A Rust machine learning framework.

Apache License 2.0

3.7k stars 243 forks source link

Document Benchmarking Standards #265

Closed oojo12 closed 1 year ago

oojo12 commented 1 year ago

I think it would be helpful to the community if we documented what we wanted for benchmarking assessments. From my experience we ideally want the following:

Test for a variety of sample sizes (1_000, 10_000, 100_000)
Test for a variety of feature dimensions (5, 10)
Test Single and Multi Target (possibly)
Test the various algorithm implementations (E.G for PLS we'd want to test SVD and Nipals for CCA, Canonical, and Regression)
Set random seed for algorithm if applicable to make results reproducible

YuhanLiin commented 1 year ago

1K and 10K make sense. 100K might be too high for some algorithms, so we should test lower values instead (like 20K)
For spatial algorithms where the samples typically represent real coordinates, such as KMeans, 2 and 3 are likely the most common feature counts. For those algorithms we should do something like (3, 8), just to include 3. From my experience we don't usually use a high number of features with ML algorithms, so we don't need to go above 10. The exception is dimensionality-reduction algorithms.
Most algorithms only support single-target. For multi-target algorithm we only need to test the multi-target case (something like 4 targets).
Yeah this makes sense.
Definitely.

oojo12 commented 1 year ago

Is this more or less all?

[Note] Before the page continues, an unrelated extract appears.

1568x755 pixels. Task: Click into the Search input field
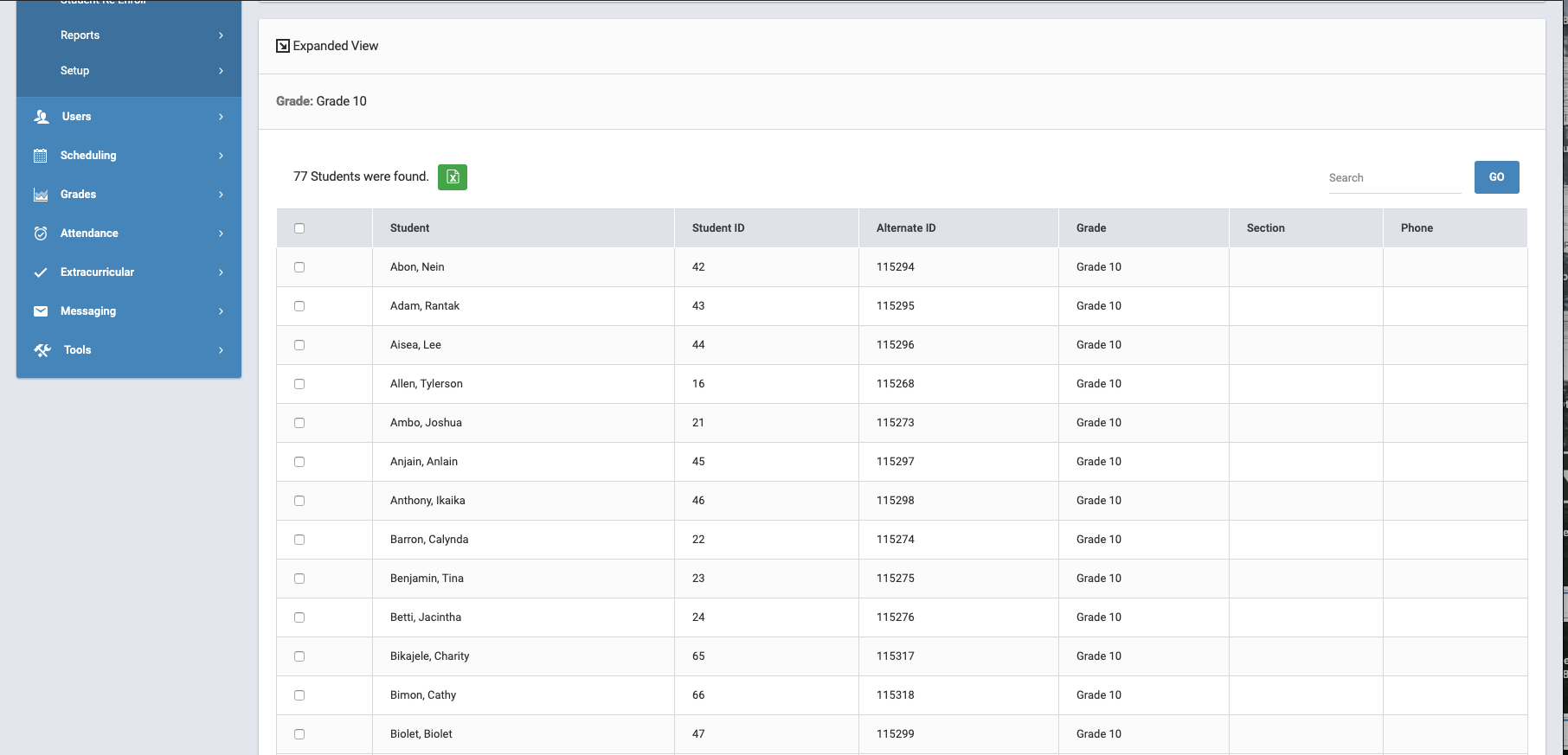[1393, 178]
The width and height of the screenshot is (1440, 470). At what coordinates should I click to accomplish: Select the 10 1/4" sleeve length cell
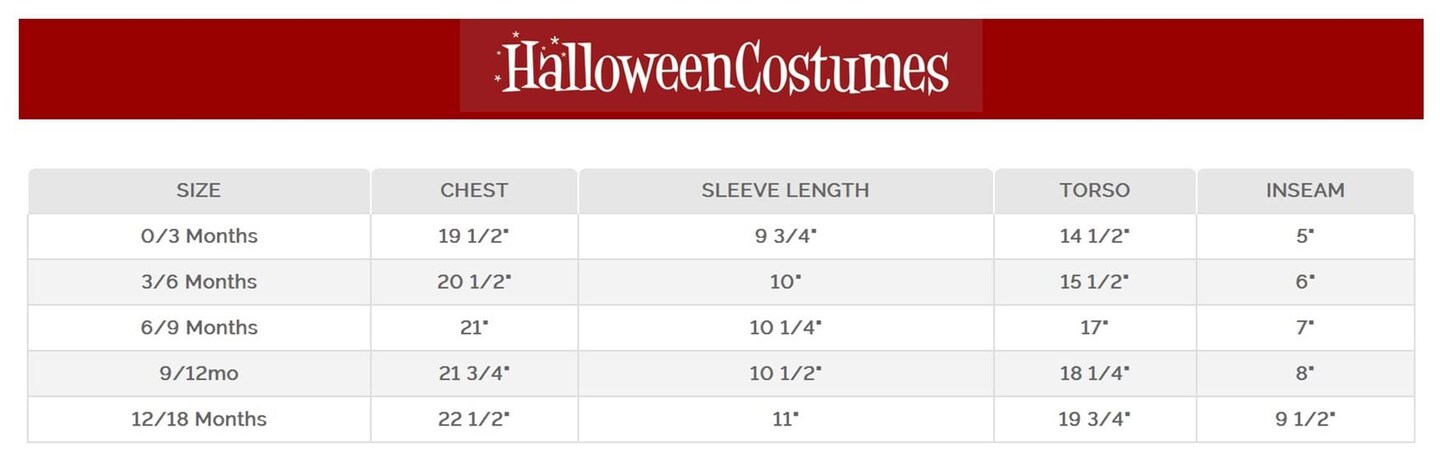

If so I'm thinking of writing a benchmarking.md for future contributors

YuhanLiin commented 1 year ago

There's also:

Use Criterion
In the BenchmarkId, include the value used to parametrize the benchmark. For example, if we're benchmarking with feature counts of 5 and 10, then the ID should include "5" and "10" for those benchmarks.

oojo12 commented 1 year ago

I will say back when I was performing ml related task it wasn't uncommon to have more than 10 features for predictive analysis especially for tree-based algorithms. However, if I'm honest I don't recall if this was before or after dimensionality reduction. I'll go with your guidance for documentation we can always revise later.

YuhanLiin commented 1 year ago

I've read that many classic ML algorithms don't do well with high feature counts (something called the "curse of dimensionality"), which is why dimensionality reduction is needed. I'm not sure about the exact numbers though.